Di depan kelas koridornya juga lebar-lebar, ada taman untuk pelajaran sains, ruang multimedia, komputer, ruang dokter, psikolog, perpustakaan, kantin, dan aula pertemuan. Di setiap kelas ada loker untuk setiap anak, jadi buku-buku pelajaran bisa disimpan di sana jika tidak ingin buku-buku itu dibawa pulang.
Keadaan di jenjang pendidikan tinggi kelihatannya juga tak jauh berbeda dengan keadaan di jenjang pendidikan dasar dan menengah. Di antara 4.715 institusi pendidikan tinggi di seluruh Tanah Air, ternyata hanya 96 yang mendapat akreditasi A (Kemristekdikti, 2019).
Sebagai ilustrasi, ada satu universitas di kawasan Menteng Jakarta, gedungnya sempit, hanya dua ruko yang disatukan, lingkungannya dipadati pedagang kaki lima. Ketika saya mampir di kampus ini, hanya menjumpai seorang pegawai yang menangani semua urusan kampus. Ternyata universitas ini hanya menampung mahasiswa kelas malam yang pulang kerja. Tidak terkesan universitas ini memenuhi standar yang berorientasi pada mutu.
Di sinilah urgensi kehadiran pimpinan Kemdikbud untuk segera membina dan menertibkan sekolah-sekolah ini agar memenuhi standar.
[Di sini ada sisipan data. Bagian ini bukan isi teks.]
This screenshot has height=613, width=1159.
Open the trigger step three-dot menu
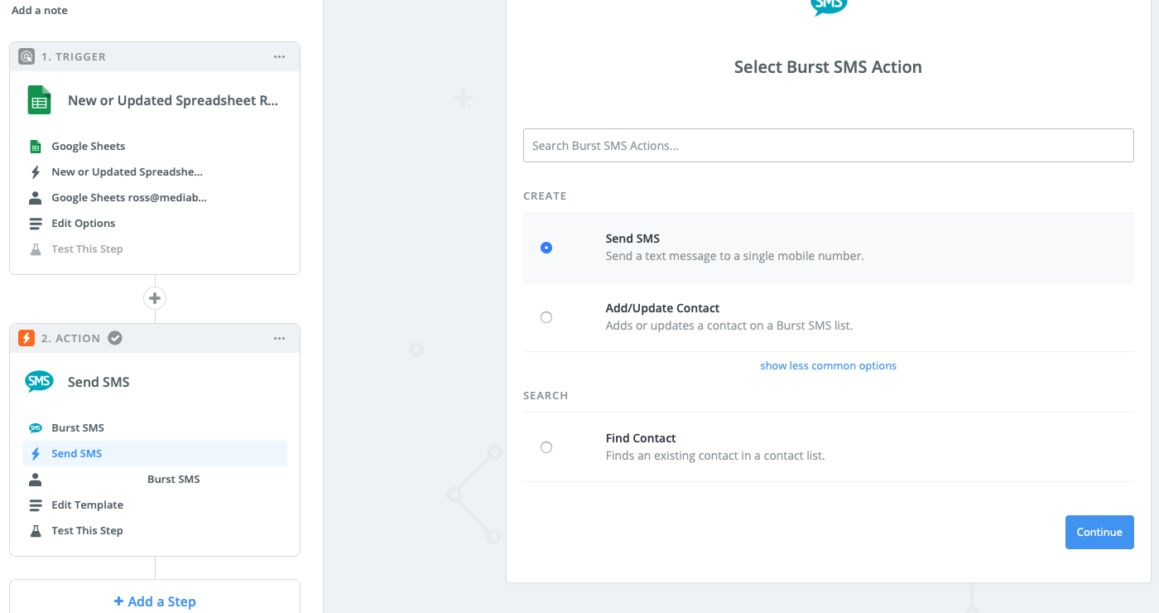click(280, 56)
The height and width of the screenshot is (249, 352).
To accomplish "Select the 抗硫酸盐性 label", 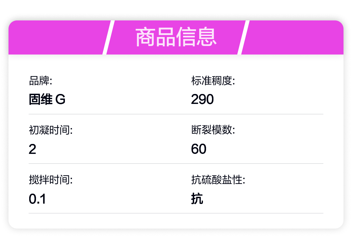I will point(218,180).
Sebaik apa pun kebijakan yang telah dan akan dicanangkan oleh Menteri Nadiem jika tidak membenahi semua standar (kompetensi lulusan, isi, proses, tenaga kependidikan, sarana dan prasarana, pengelolaan, pembiayaan dan penilaian) yang diperlukan, maka akan sulit diharapkan membuahkan hasil yang optimal.
Di sinilah urgensi kehadiran pimpinan Kemdikbud untuk segera membina dan menertibkan sekolah-sekolah ini agar memenuhi standar.
Bagaimana mungkin anak dapat menikmati suasana ”Merdeka Belajar” dan ”Kampus Merdeka” sesuai harapan Mas Menteri jika lingkungan belajarnya jauh di bawah persyaratan minimal.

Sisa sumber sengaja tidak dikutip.